Free poster on Agile in a Nutshell
Agile in a Nutshell poster - Free download

Free Download of the poster on Agile in a Nutshell here (PDF)

EDIT 1: Due to some companies restricted IT policies the poster is now available directly here in the blogpost and not in Dropbox. Thank you for that feedback!

This poster covers both briefly the background to why we work Agile, some history and problems as well as values and principles. It also covers the difference between waterfall development and Agile in two aspects and the most common Agile practice, basic Scrum. Also I added some Lean practices to the mix to add a more advanced level to it.

When coaching this session we also watched my colleague Henrik Knibergs film on Engineering Culture at Spotify (thanks for that :), did lots of white boarding (off course), answering questions, as well as two different “games”. The first game was something Per had come up with and used before, a game called “Agile Value Battle. I think Per will put up a post on that soon 🙂 The other game was to understund Cynefin, where the group line up in the room and organise them self according to the mission they get. Both games where a good energiser as well as a good way to get a understanding for them self before going into theory. You can read about that game in another of my blog posts here >

Thanks to the great class of Digital Business 2017 @ Hyper Island 🙂
Hyper Island Digital Business 2017

Big thank’s to these smart guys
– If you haven’t studied how Cynefin works, you should take 10 min to watch David Snowdens video: https://www.youtube.com/watch?v=N7oz366X0-8
– More info about the Agile Onion you find in Simon Powers post: https://www.linkedin.com/pulse/what-agile-simon-powers
– Also you should take some quality time and read Joshua Kerievsky long but great post on modern agile: https://www.infoq.com/articles/modern-agile-intro

Also thanks to my colleague Jimmy Janlén at crisp for inspiration on how to visualise waterfall vs x-functional teams 🙂

EDIT 2: Just want to say thank’s for all the positive feedback on this poster. Love sharing with you guys! The PO´s poster is still just on paper, but also coming up here on the blog soon.

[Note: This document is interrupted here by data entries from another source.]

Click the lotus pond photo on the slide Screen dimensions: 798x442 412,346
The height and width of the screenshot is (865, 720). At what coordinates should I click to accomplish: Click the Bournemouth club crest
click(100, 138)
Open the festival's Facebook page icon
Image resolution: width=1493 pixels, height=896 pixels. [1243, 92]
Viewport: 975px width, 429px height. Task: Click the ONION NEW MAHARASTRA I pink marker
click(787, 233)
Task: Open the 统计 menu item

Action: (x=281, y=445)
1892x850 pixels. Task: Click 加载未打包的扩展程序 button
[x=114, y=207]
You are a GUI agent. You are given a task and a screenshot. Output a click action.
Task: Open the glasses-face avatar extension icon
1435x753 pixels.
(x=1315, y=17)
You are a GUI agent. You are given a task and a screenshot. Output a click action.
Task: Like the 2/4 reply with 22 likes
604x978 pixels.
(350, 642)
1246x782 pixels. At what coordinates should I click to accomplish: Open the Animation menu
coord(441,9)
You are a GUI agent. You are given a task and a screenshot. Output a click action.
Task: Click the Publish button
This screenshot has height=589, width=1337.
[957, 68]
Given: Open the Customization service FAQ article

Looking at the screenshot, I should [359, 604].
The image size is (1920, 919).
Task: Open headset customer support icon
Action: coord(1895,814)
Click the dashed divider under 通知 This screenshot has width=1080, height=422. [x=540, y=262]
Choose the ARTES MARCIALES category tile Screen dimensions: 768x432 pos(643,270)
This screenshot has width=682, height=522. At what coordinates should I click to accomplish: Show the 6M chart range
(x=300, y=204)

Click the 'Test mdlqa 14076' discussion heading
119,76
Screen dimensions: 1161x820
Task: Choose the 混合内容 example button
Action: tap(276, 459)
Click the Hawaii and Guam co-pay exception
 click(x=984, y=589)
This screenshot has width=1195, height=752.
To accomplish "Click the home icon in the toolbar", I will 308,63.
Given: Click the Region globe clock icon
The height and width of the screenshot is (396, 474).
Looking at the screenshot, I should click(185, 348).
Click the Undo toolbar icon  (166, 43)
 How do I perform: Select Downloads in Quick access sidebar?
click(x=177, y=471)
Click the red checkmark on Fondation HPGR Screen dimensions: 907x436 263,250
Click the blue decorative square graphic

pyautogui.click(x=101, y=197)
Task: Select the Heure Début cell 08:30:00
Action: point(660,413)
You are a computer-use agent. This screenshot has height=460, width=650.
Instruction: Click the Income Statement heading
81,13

EDIT 3 JAN 1st 2018: Here you find all my Agile Infographics, covering different areas, and in many different languages >

Free to download, use and share

The poster is published under Creative Commons License, so please use it and share it as you like. If you are interested in doing a translation to any other languages please let me know and I will help you with the file and publish it here in the blog as well.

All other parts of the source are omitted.